(Text passage):
---------------

I feel like my life NEVER slows down these days. For the last few weeks you all know whats been going on with Grandpa, but what you don’t know is how being in Billings with Grandpa changed my life. It’s been 3 Sundays since dad flew to Billings with Grandpa. He came and said goodbye to me before he left. I will Never forget that look in his eyes. It’s a look I’ve grown accustomed to. The look of defeat. The look of loss. The look of nothing is going to be the same again. After Dad left I cried for hours. I felt like after everything I’ve gone through this year I didn’t think I could handle what I feared. Grandpa made it through the night. Not going to Billings wasn’t an option for me. I made arrangements so I could be there for my dad. Mom and I left after work on Monday.

---------------

Saved data entries:
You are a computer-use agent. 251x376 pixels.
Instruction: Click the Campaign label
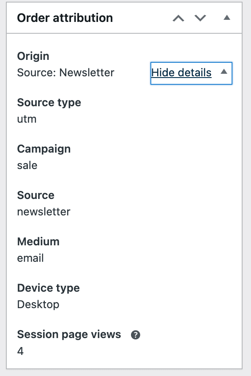[44, 149]
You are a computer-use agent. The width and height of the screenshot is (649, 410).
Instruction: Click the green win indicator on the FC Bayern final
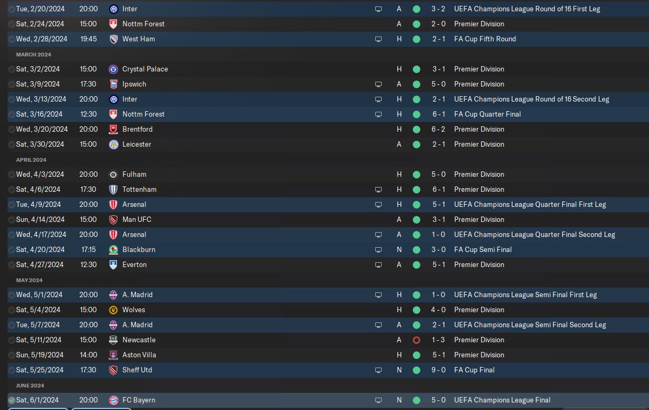tap(417, 400)
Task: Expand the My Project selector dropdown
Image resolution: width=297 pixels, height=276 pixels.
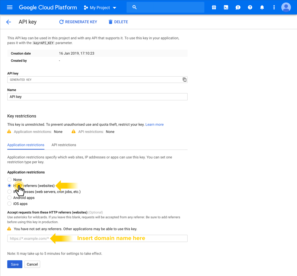Action: pos(100,8)
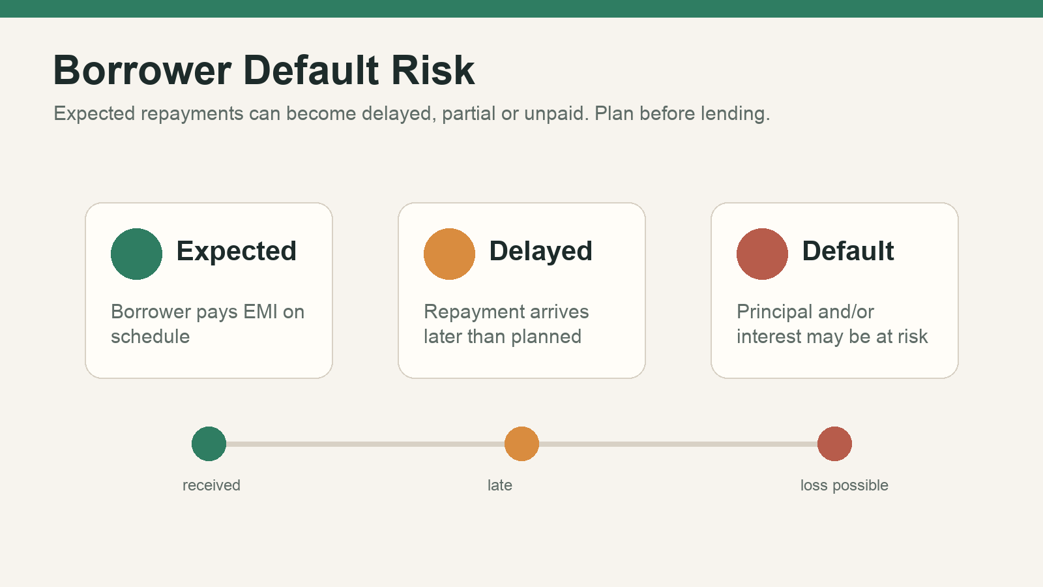1043x587 pixels.
Task: Select the orange timeline dot above late
Action: [x=522, y=444]
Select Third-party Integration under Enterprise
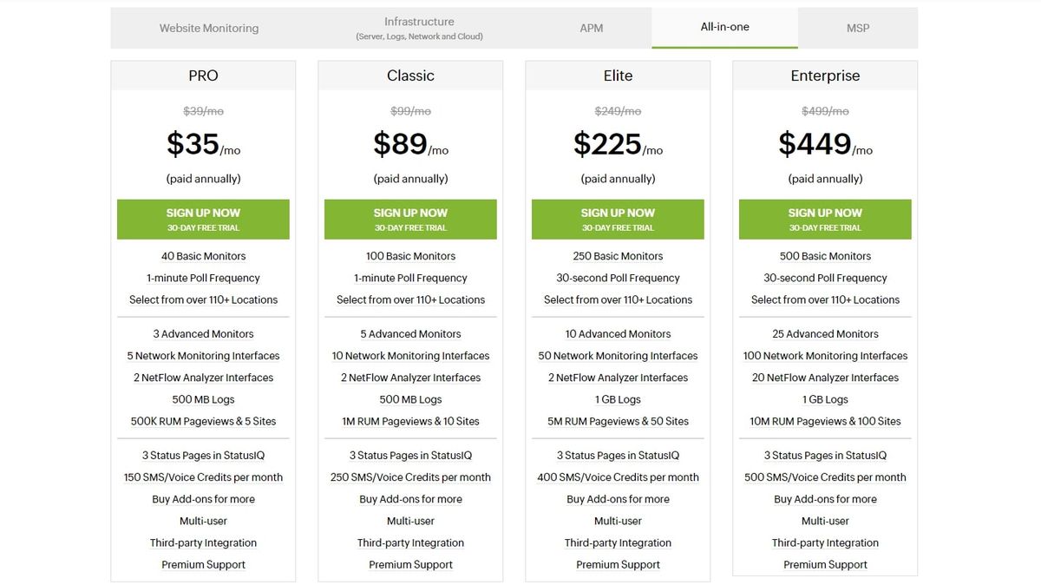 [824, 542]
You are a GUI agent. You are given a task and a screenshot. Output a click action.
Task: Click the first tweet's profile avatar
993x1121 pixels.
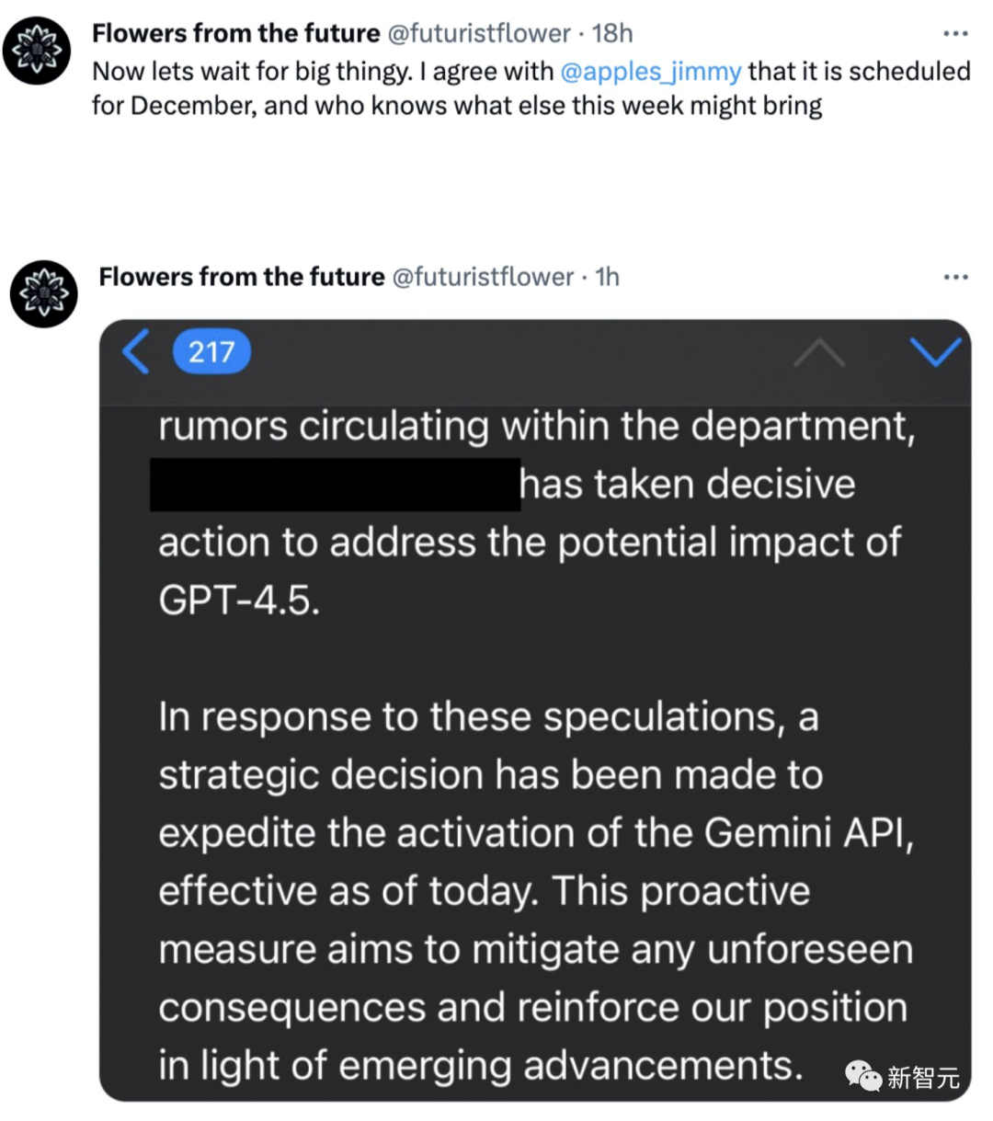pos(37,51)
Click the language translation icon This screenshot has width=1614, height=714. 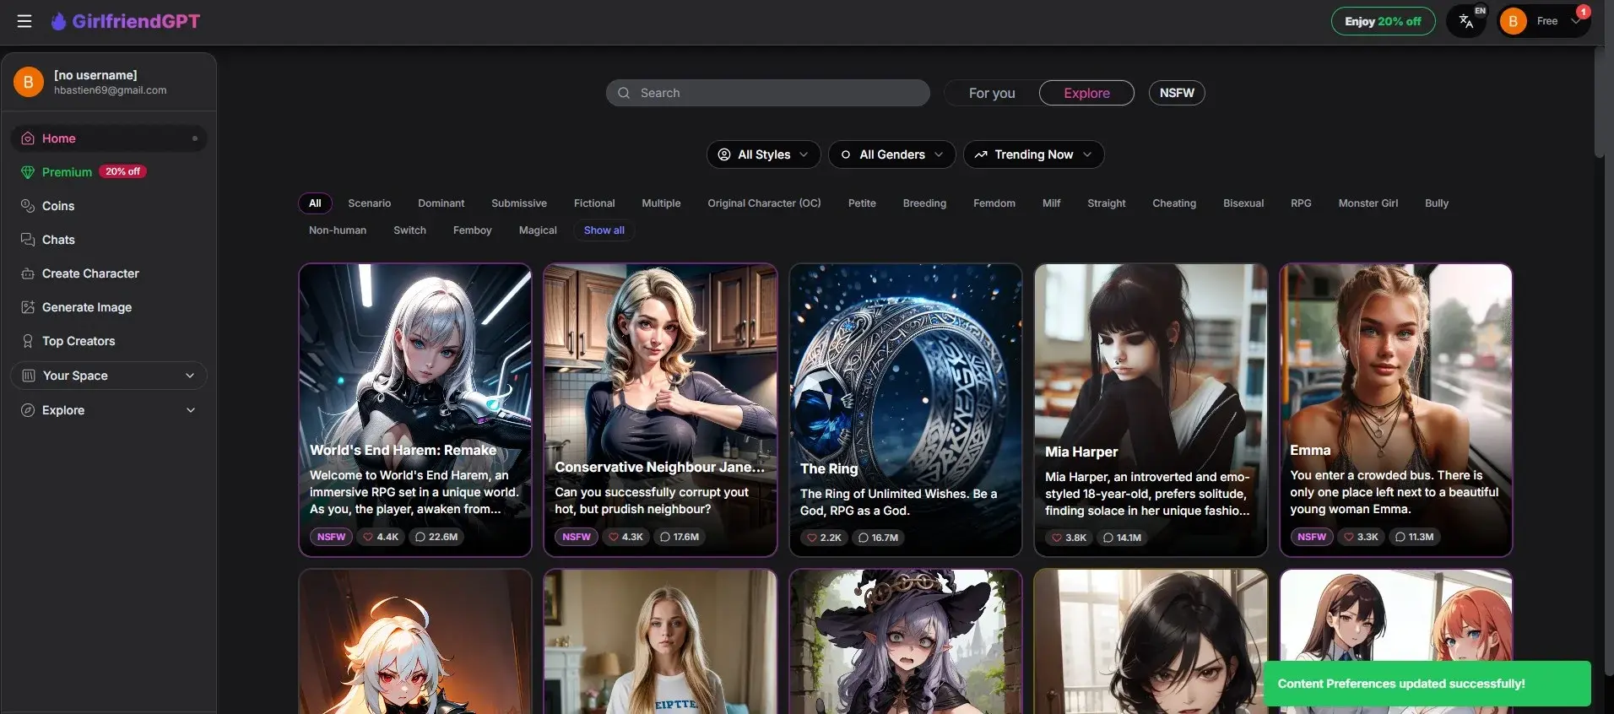1466,21
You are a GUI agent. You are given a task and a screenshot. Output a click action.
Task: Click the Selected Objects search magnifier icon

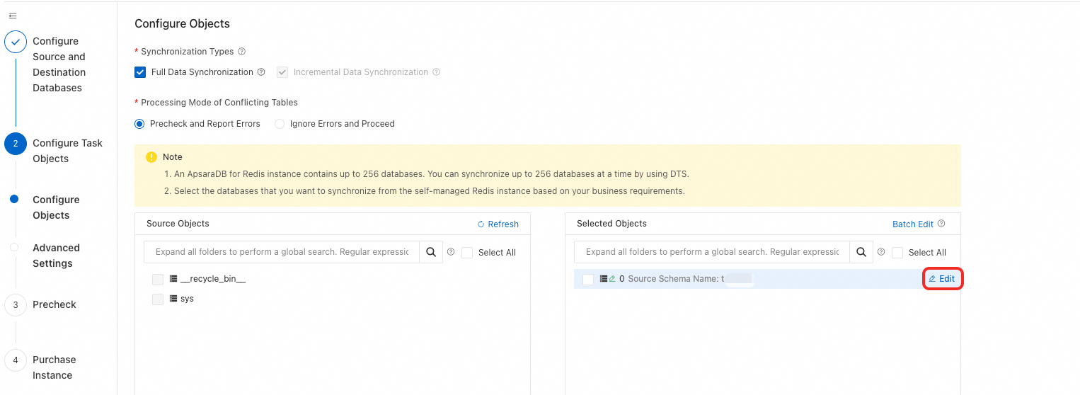(x=861, y=252)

---------------

(Check your understanding):
• A. In the passage about Grandpa and Billings, when did the writer and Mom leave?
• B. Continue the passage about Grandpa and Billings, starting right after its last sentence.

(Answers given):
• A. They left after work on Monday.

• B.
I was afraid of going to Billings. That was the first time being there since I left. I knew I had to find the strength, because I knew I had to be there. I was afraid that I’d want to see Cole or maybe remember all the good times I had with Cole all over Billings.Â
When we got to the hospital we sat in the waiting room for a little bit until Grandpa was ready for company. It was so nice that Mel, Tami, and Dad were there. It was sad to see Grandpa lying on that hospital bed. But it felt right being there. We stayed for hours. On Tuesday morning Grandpa was scheduled for surgery. Aaron had also come up, so Dad, Aaron, and I were at the hospital bright and early. Breann was also there. We all went with Grandpa in the elevator.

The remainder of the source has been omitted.